UN PONTE SUL FUTURO

PROGETTO > Tiziana Bonollo e Giuliana Ravaschietto

COLLABORAZIONE ARTISTICA E ORGANIZZATIVA > Docenti di discipline plastiche e pittoriche dell’Istituto, docenti della commissione orientamento in ingresso, personale ATA, allievi frequentanti l’Istituto.

COLLABORAZIONE DI RETE ORIZZONTALE
Anna Ceschel, funzione strumentale allievi diversamente abili IPS Steiner, Torino, docenti dell’Istituto Steiner.

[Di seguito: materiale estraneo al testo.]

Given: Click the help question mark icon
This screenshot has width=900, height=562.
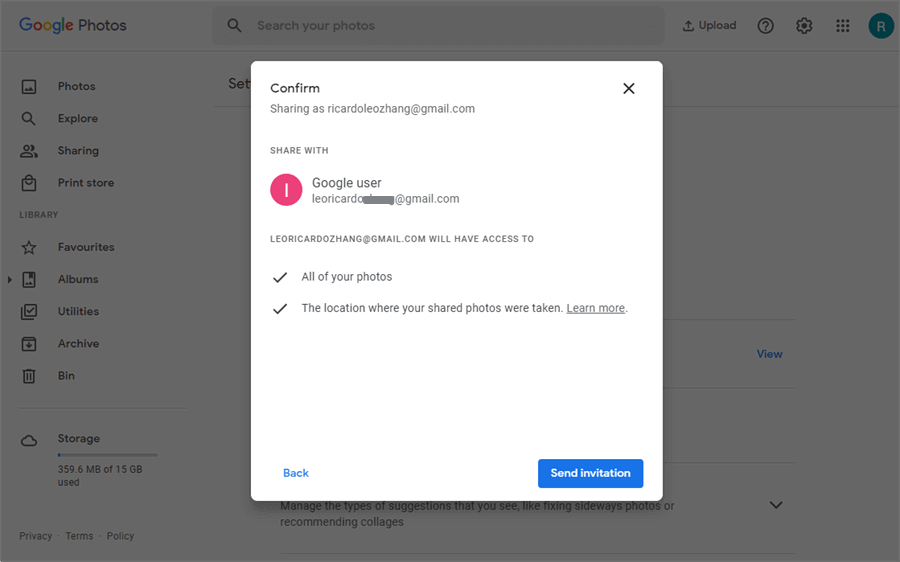Looking at the screenshot, I should [766, 26].
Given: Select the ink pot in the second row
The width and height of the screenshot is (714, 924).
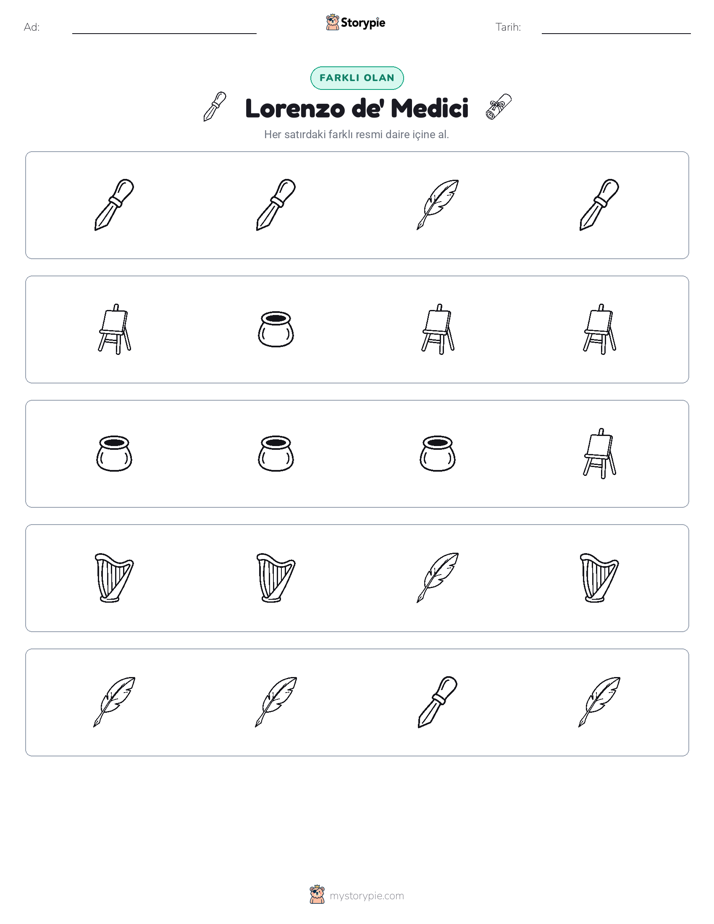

COLLABORAZIONE DI RETE VERTICALE
Docenti di sostegno e curricolari di scuola secondaria di I grado; educatori del territorio.

GRUPPO DI ALLIEVI
Destinatari del percorso, attivo senza soluzione di continuità dall’anno scolastico 2005/06, sono allievi di seconda o terza media, diversamente abili, interessati ad iscriversi in una scuola di ambito artistico o grafico/multimediale.

PREMESSA
Approdare alla scuola superiore è spesso un’incognita per tutti gli allievi: cambia la modalità organizzativa, viene a mancare quel legame naturale fra ragazzi che abitano uno stesso quartiere, si devono affrontare materie specifiche caratterizzanti i vari indirizzi. La nostra proposta, nell’ambito della personalizzazione dell’apprendimento, vuole offrire la possibilità di sperimentare concretamente la vita dell’Istituto in anticipo, con l’accompagnamento del proprio docente di sostegno, per poter compiere una scelta consapevole ed evitare l’impressione di un “salto nel vuoto”.

OBIETTIVI
• Promuovere la conoscenza attiva del luogo che si frequenterà in futuro.
• Sviluppare una prima rete di relazioni con docenti e allievi che già frequentano l’Istituto.
• Creare momenti privilegiati per formulare domande e offrire risposte.
• Realizzare elaborati artistici che “aspetteranno” l’allievo nella scuola che sceglierà di frequentare.


DURATA
Ogni percorso individuale è costituito da sette/otto incontri di due ore, da ottobre a maggio.

MODALITA’ OPERATIVE

1. Fase iniziale
• I docenti della commissione orientamento incontrano genitori e studenti presso le scuole medie e durante gli open days; segnalano i nominativi dei colleghi di sostegno e gli orari per colloqui personalizzati.
• Gli insegnanti ricevono i genitori, talvolta accompagnati da educatori o tecnici, ascoltano le esigenze e formulano la proposta di laboratorio ponte; sempre più spesso negli ultimi due anni siamo stati contattati da famiglie di allievi in seconda media.
• Si prendono accordi con i docenti delle scuole medie per una prima visita.

2. Fase intermedia
• Allievo e docente, talvolta accompagnati da qualche compagno interessato alla nostra scuola, vengono accolti da un insegnante di sostegno ed effettuano una “visita guidata” di una normale giornata di lezione: questo primo approccio è molto utile per incominciare ad entrare nel clima. Al termine c’è un momento dedicato alle domande e alla stesura del calendario degli incontri successivi.
• La seconda visita è destinata alla frequenza attiva di un microlaboratorio artistico e culturale (eventi in città, vedi strumento didattico relativo), che può anche essere una visita ad una mostra. Al termine c’è sempre uno spazio dedicato alla verbalizzazione delle impressioni riportate e alle domande.
• I tre incontri successivi sono dedicati alla realizzazione di un elaborato artistico all’interno del percorso di lezione di una classe, che è sempre una terza o una quarta, quindi costituita da allievi più grandi e responsabili: modellazione della creta, creazione di carte marmorizzate, pittura a tempera o ad acquarello, carboncino o sanguigna su fogli di grande dimensioni a muro.

3. Fase finale
• I docenti di sostegno delle medie e delle superiori si riuniscono per valutare il percorso e confermare o meno l’indirizzo orientativo, valutando poi con la famiglia anche altri fattori (compatibilità oraria, vicinanza all’abitazione, trasporto ecc.).
• La referente orientamento in ingresso del Primo Liceo Artistico si riunisce periodicamente con la referente dell’IPS Steiner, dove si svolge un analogo progetto, per valutare eventuali consigli di riorientamento in ingresso.